Silence from the next cell.

“How long have you been here?”

More silence. How to make him speak? Kelsea thought for a moment, then ventured, “I have seen your cannons on the battlefield. Extraordinary pieces of equipment.”

“You’ve seen them fired?” he asked.

Kelsea frowned, thought about lying, then replied, “No. They never used them on us.”

The man began to laugh, bitter and hollow. “That’s because they couldn’t. They were never able to make them fire. My design was sound, but the Red Queen’s chemist was supposed to come up with an answer to gunpowder, and it didn’t work.”

Kelsea sat back from the bars. All of the time and energy they had expended on the cannons, on finding a way to disable them; she could have kicked herself.

“You got played,” the man said, then, after a long pause: “Was the Tear army really wiped out?”

“Yes.”

“The general?”

“Bermond was killed,” Kelsea replied. Intellectually, she knew that she should grieve a lifelong soldier, but she could not; Bermond had been reactionary, a thorn in her side. “His second commands what’s left of my army. Not really enough even to make a decent city police force.”

“That’s a misfortune. It takes generations to build a good army from scratch.”

“We have three years.” Perhaps less, her mind remarked. At the thought of the Holy Father commanding an armed legion, she felt something burn inside her. Even if the Holy Father failed, there was Row Finn, Finn and his creatures, coming along right behind.

“Three years, eh?” Her neighbor chuckled. “Good luck.”

“Why are you in here?” Kelsea asked, more to keep the conversation going than anything else. She didn’t want to sit alone in the dark. “You’re a slave, yes?”

“Yes.”

“I was told that the Red Queen treats exceptional slaves like free men. You’re a gifted engineer. Why are you in a dungeon?”

He remained silent for a long moment. Kelsea’s heart sank, and she grasped the bars again, feeling the stone dig into her knees. “Please talk to me. I’ll go mad in the quiet.”

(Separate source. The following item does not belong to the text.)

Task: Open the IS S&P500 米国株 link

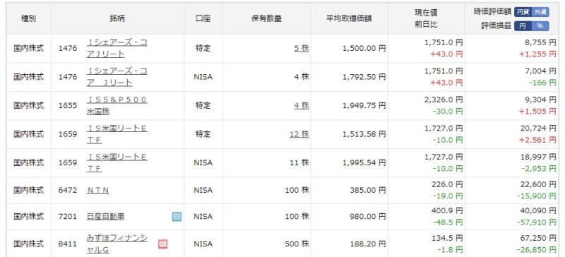Action: (x=117, y=105)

“The plea of a queen is no small thing, I suppose. Even a queen in a dungeon.” A chair scraped on stone as the man got up from his desk, and Kelsea heard the rustling of paper. “It doesn’t matter anyway. They search my cell once a week, just to make sure I’m not building anything too creative. But when they moved me in here, they simply grabbed all of my stacks of drawings and plans. So far this has escaped them, but it’s the real reason I’m here. Have a look.”

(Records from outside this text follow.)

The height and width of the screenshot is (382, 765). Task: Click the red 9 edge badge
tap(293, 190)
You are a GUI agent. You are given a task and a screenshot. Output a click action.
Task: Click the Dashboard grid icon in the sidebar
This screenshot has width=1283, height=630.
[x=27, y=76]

A moment later, a crumpled sheet of paper landed in front of Kelsea’s cell. She stretched out to grab it, then opened and smoothed the paper on the stone floor. It had the look of an advertisement, but when Kelsea brought her candle closer, she saw that it was a political flyer, beautifully lettered in both Mort and Tear.

People of Mortmesne!

Do you tire of being slaves? Do you tire of working endless days to satisfy the whim of a corrupt few? Do you tire of watching your sons go to war and come home empty-handed, if they come home at all? Do you wish for something better?

Join our fight.



“You belonged to the rebellion,” Kelsea murmured. It was a clever piece of business, this flyer. Blunt and simple language, but she guessed that its appeal would be very broad.

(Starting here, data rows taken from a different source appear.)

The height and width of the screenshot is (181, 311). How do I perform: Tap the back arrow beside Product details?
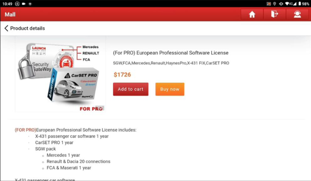click(6, 28)
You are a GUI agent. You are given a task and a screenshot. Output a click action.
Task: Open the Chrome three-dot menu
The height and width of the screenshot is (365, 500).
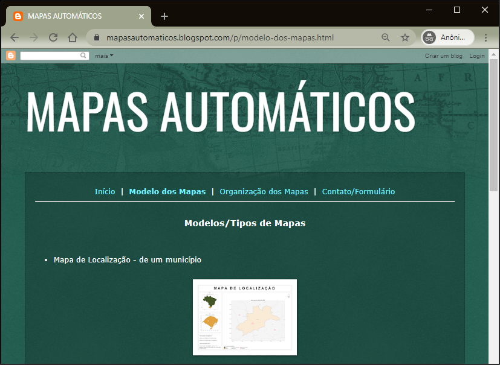click(485, 37)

“I didn’t belong to the rebellion,” her neighbor replied. “I only did this work for them from time to time, making advertisements so that I could earn a few marks for myself.” His voice was laced with self-mockery. “It was a wonderful way to rebel without putting myself in any real danger.”

“Yet here you are,” Kelsea remarked absently, still examining the flyer. The paper was ordinary enough, normal highstock, the same thickness as Arliss had used for her Bill of Regency. But something about the text struck her as odd. Kelsea held the candle as close to the paper as she dared, squinting as she examined individual letters. The two e’s in Mortmesne appeared identical, exactly the same size, with no variation whatsoever. Even the color consistency of the black ink was the same. Kelsea’s eyes jumped from one word to another, vowel to vowel, consonant to consonant, looking for flaws, looking for faults . . .

“Great God,” she breathed.

The flyer had not been lettered by hand, but printed.